Supplied passage:
Oscar Wilde photographed in 1882 by N. Sarony, New York. Met Museum, Gilman Collection
Oscar Wilde, photographed in 1882 by N. Sarony in New York near the beginning of his American tour. Photo from the British Library, Shelfmark Add MS 81783 A.
While in Lincoln, Wilde read some of the English professor’s poetry, and offered his assessment. Woodberry described this moment in a letter to a friend: “’Poetry,’ he had said, “should be neither intellectual nor emotional’ – and so I pleased only in describing external beauty though he had a true ear for music and style of single lines. He praised what I thought commonplace – he did not mind what I thought imagination.”
Willa Cather & Louise Pound
“It is manifestly unfair that ‘feminine friendships’ should be unnatural, I agree with Miss De Pue that far.”
Much has been made of the observation above, a line from a letter Willa Cather wrote college classmate Louise Pound in 1892. Together, Cather and Pound were English majors at the University of Nebraska, where they were involved with a student literary magazine called The Lasso, among other collegiate projects. And based on letters that Cather wrote Pound (and wrote others about Pound), Cather was clearly infatuated with her. The letters also indicate they spent much time together, and while Pound’s biographers insist she didn’t return Cather’s affection, and their friendship would become strained and end within a few years, their relationship did have some intensity of feeling that would one day provide Cather’s biographers insight into her sexuality.
Cather’s humble beginnings as a rural Nebraska girl are perhaps made even more interesting when we consider her rejection of gender expectations and conventions; she often signed her letters as William Cather in her teens, and wore her hair in a short, boyish cut. And while it’s been widely reported that she wore trousers, there’s no historical evidence to support such a claim. A local man who knew her in her childhood wrote that she had “masculine habits and dress” but there are no eye-witness accounts of her ever wearing pants. She was part of a child’s acting troupe for which she played the male roles, and so would wear pants accordingly for the performances; but wearing trousers as part of her daily get-up might have been a bit too bold even for Cather.
In a photo of Cather and Pound, circa 1892, Cather (on the right, in the dark hat) is wearing a tailored suit, but it’s not in a masculine style – those flared sleeves are definitely feminine. The hat, however, might be said to have a masculine shape, but throughout her life, Cather wore hats of a wide variety of styles, as did many women. So what’s most telling about Cather’s sexuality is not the cut of her suit; it’s her affection for her classmate.
After graduating, Pound went on to become an award-winning athlete and pioneer of the linguistic study of American English. She eventually returned to the university as a professor, where she taught for fifty years. Cather, in her many years after graduating from the University of Nebraska in 1895, became one of the most acclaimed writers of the first half of the 20th century, often ranked alongside Ernest Hemingway and F. Scott Fitzgerald as the most influential of American novelists. Even Hemingway and Fitzgerald themselves acknowledged her influence: in an infamous letter, Hemingway criticized her Pulitzer-Prize-winning novel, One of Ours, mocking it as a cliché-driven portrait of war, in statements that sound like a jealous snit; Fitzgerald wrote her a fan letter as he was composing The Great Gatsby.

Written tasks:
A - Set down, word for word, the stretch of the passage on Wilde and Cather from "Oscar Wilde photographed" through "MS 81783 A.".
B - According to the passage on Wilde and Cather, what was the student literary magazine that Cather and Pound worked on at the University of Nebraska called?

Source material:

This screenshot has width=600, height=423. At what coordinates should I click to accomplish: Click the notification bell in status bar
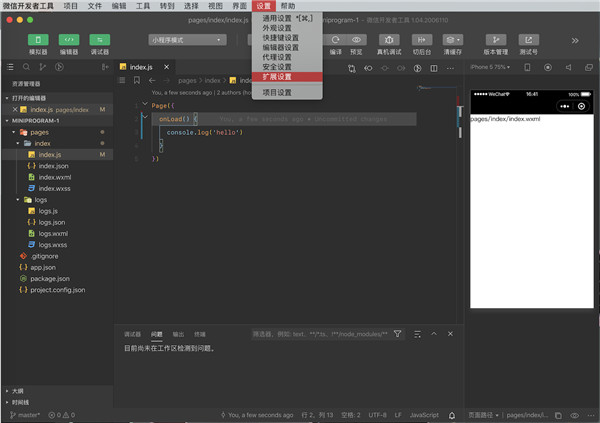click(454, 414)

Answers for the exercise:
A -
Oscar Wilde photographed in 1882 by N. Sarony, New York. Met Museum, Gilman Collection
Oscar Wilde, photographed in 1882 by N. Sarony in New York near the beginning of his American tour. Photo from the British Library, Shelfmark Add MS 81783 A.

B - The Lasso.